▶ **ABOUT THIS TASK**: What you should end up with is an exact copy of the lines from the one holding "Given: Choose the 治活再生术 green hand icon" through the last line of the entries below, both included, and nothing else; leave every picture out.

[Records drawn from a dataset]

--------

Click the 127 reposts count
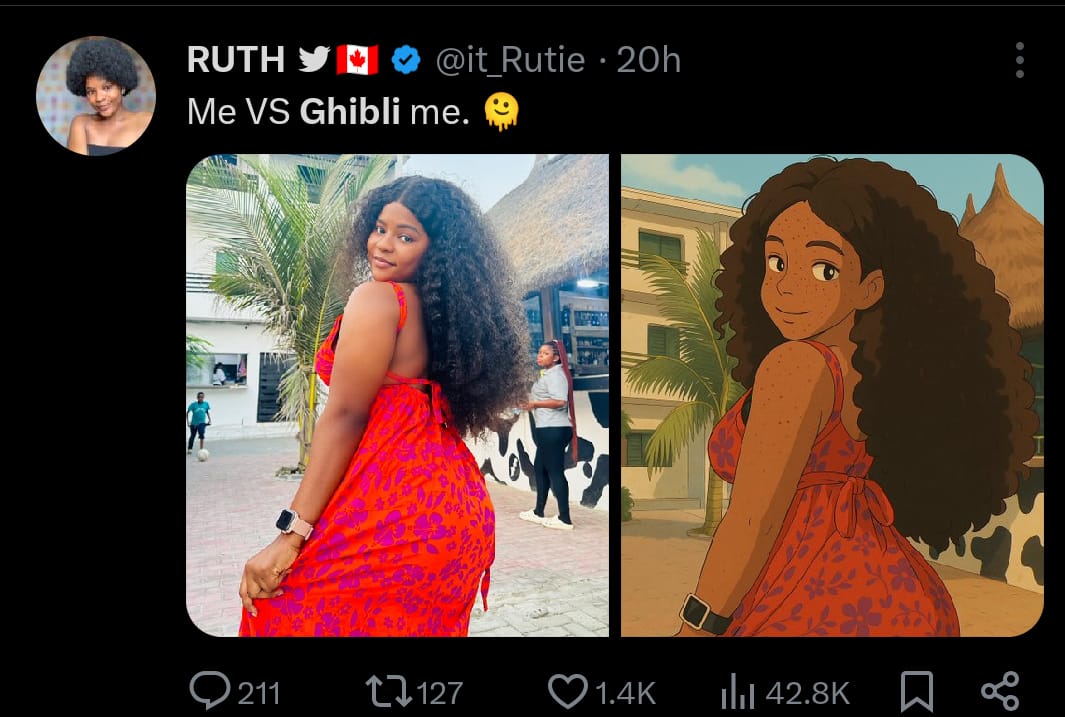1065x717 pixels. 439,694
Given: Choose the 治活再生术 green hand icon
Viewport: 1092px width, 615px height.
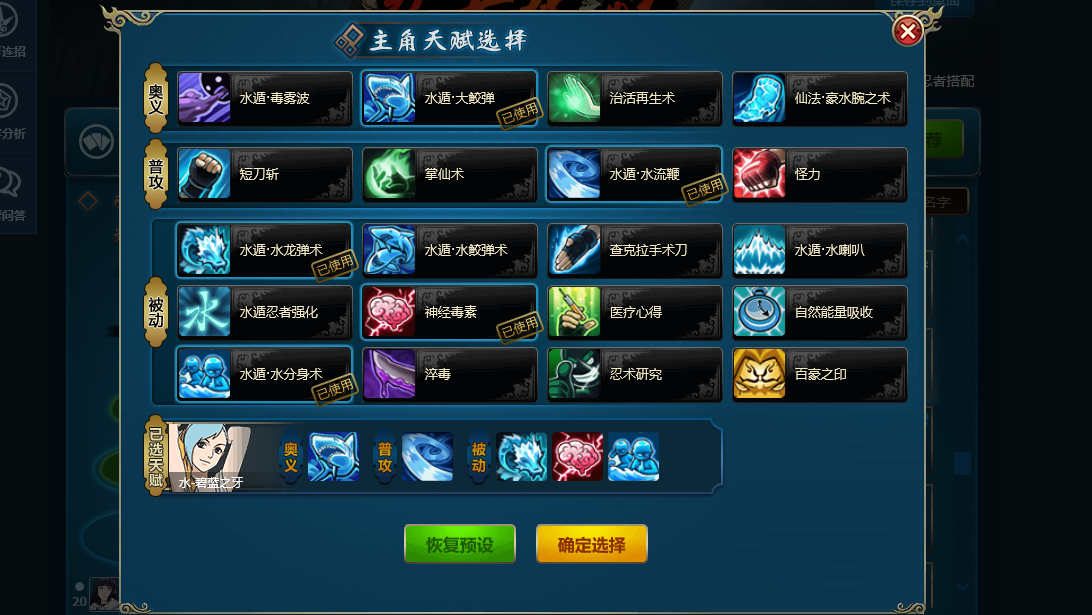Looking at the screenshot, I should pos(574,98).
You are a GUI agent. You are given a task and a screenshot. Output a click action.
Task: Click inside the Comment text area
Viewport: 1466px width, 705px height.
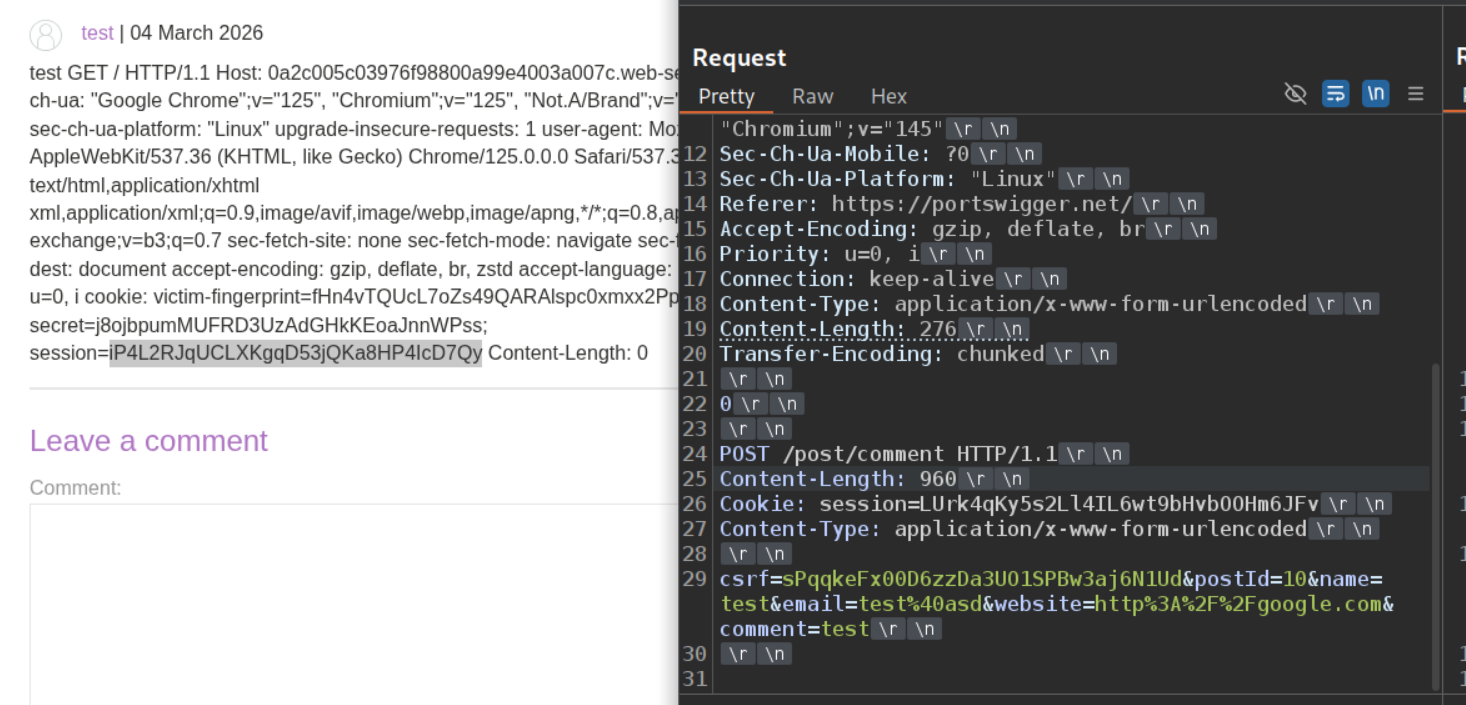pos(350,600)
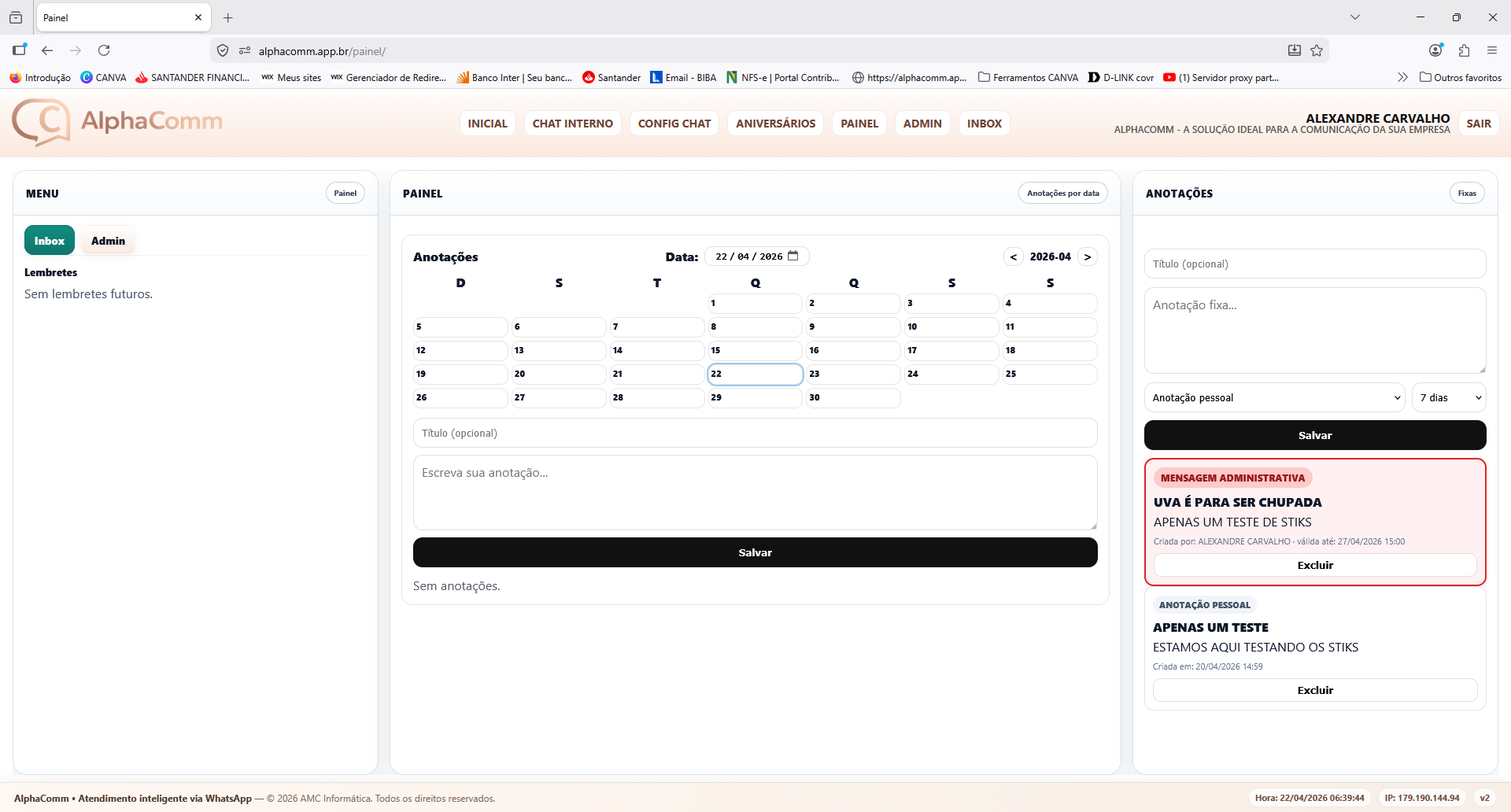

--------

▶ **EXPECTED ANSWER**:
Given: Choose the 治活再生术 green hand icon
Viewport: 1092px width, 615px height.
Looking at the screenshot, I should pos(574,98).
You are a GUI agent. You are given a task and a screenshot. Output a click action.
Task: Click inside the Comment text area
Viewport: 1466px width, 705px height.
pos(350,600)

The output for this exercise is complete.